• _DATA ROWS_

___

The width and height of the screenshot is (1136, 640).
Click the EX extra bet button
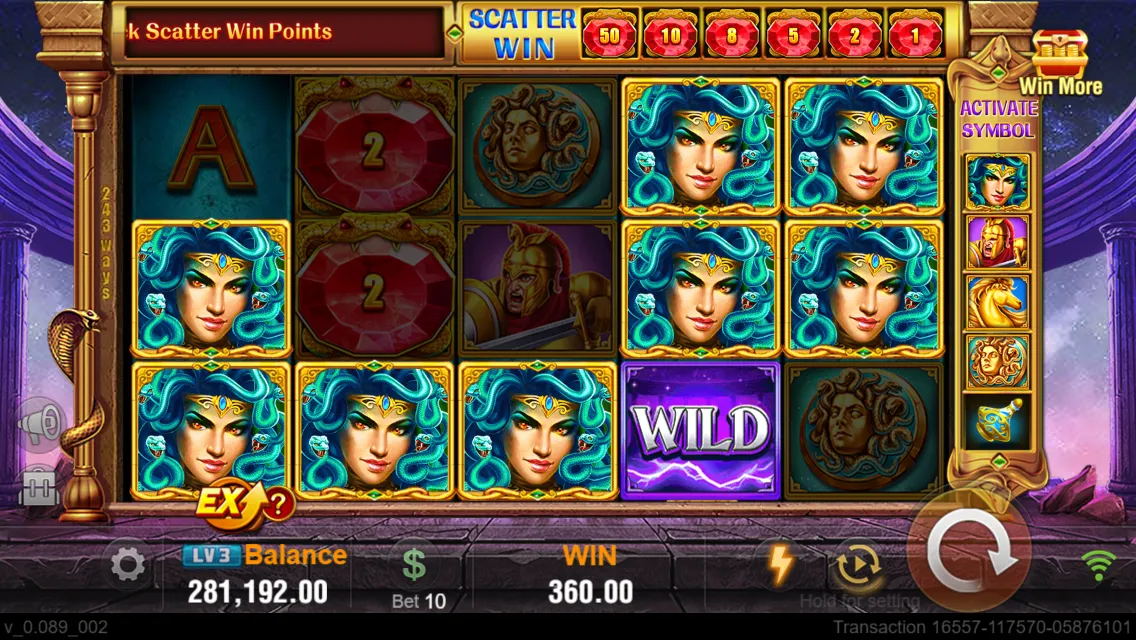227,503
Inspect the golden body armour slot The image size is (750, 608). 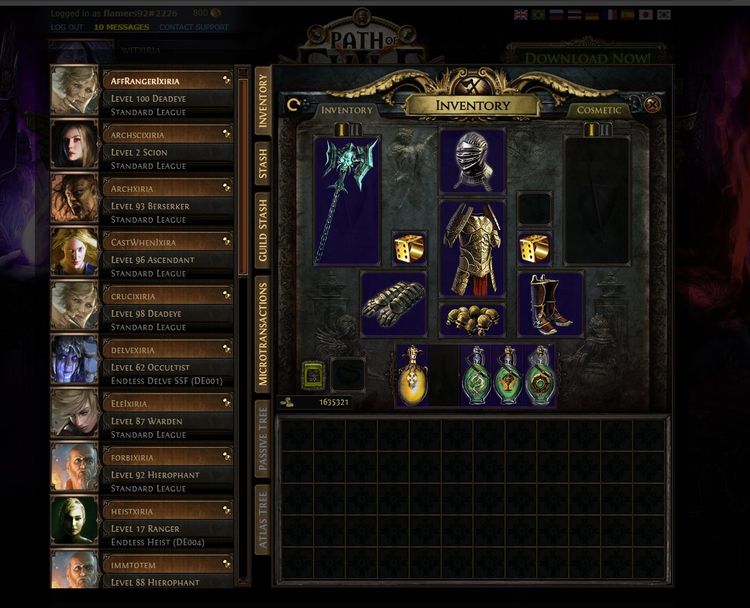(x=472, y=248)
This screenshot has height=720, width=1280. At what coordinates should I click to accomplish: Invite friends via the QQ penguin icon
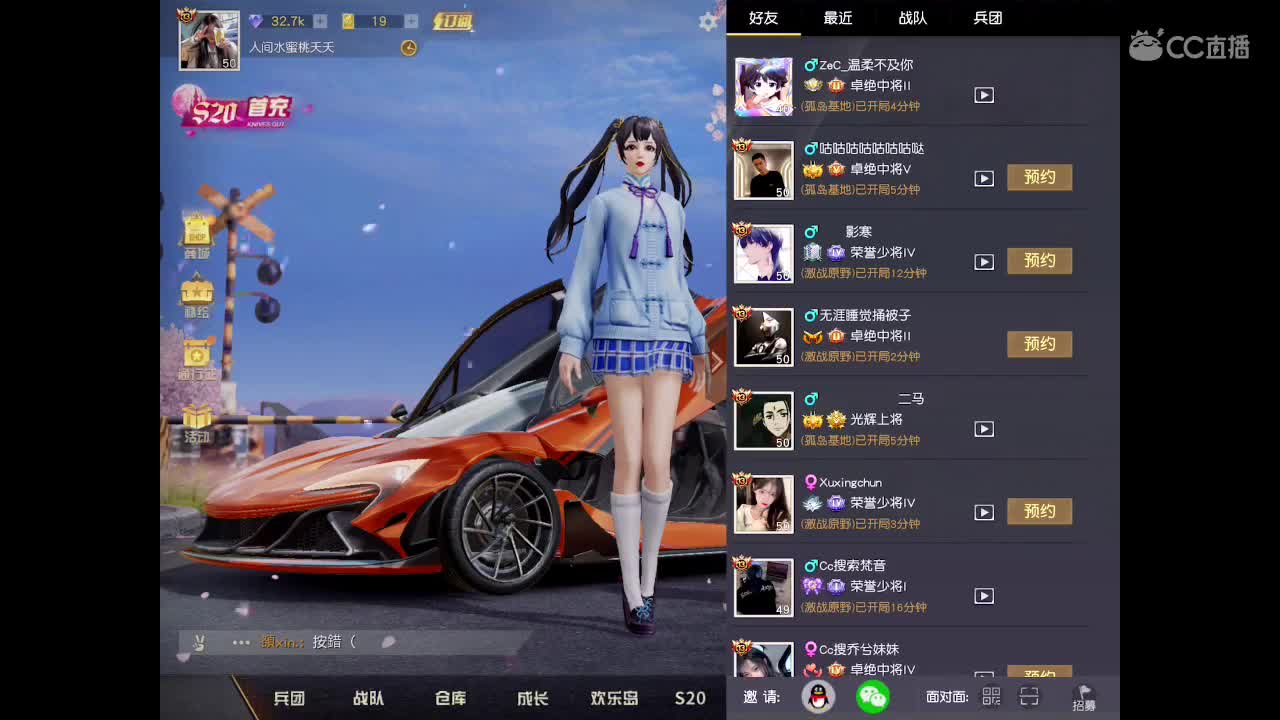(817, 697)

___

Reproduce the data word for word, starting with the line containing "This screenshot has" and running through the end of the data. Leave the pictures out of your answer.

• _ANSWER TO THE PROBLEM_
This screenshot has height=720, width=1280. At what coordinates should I click to accomplish: Invite friends via the QQ penguin icon
(817, 697)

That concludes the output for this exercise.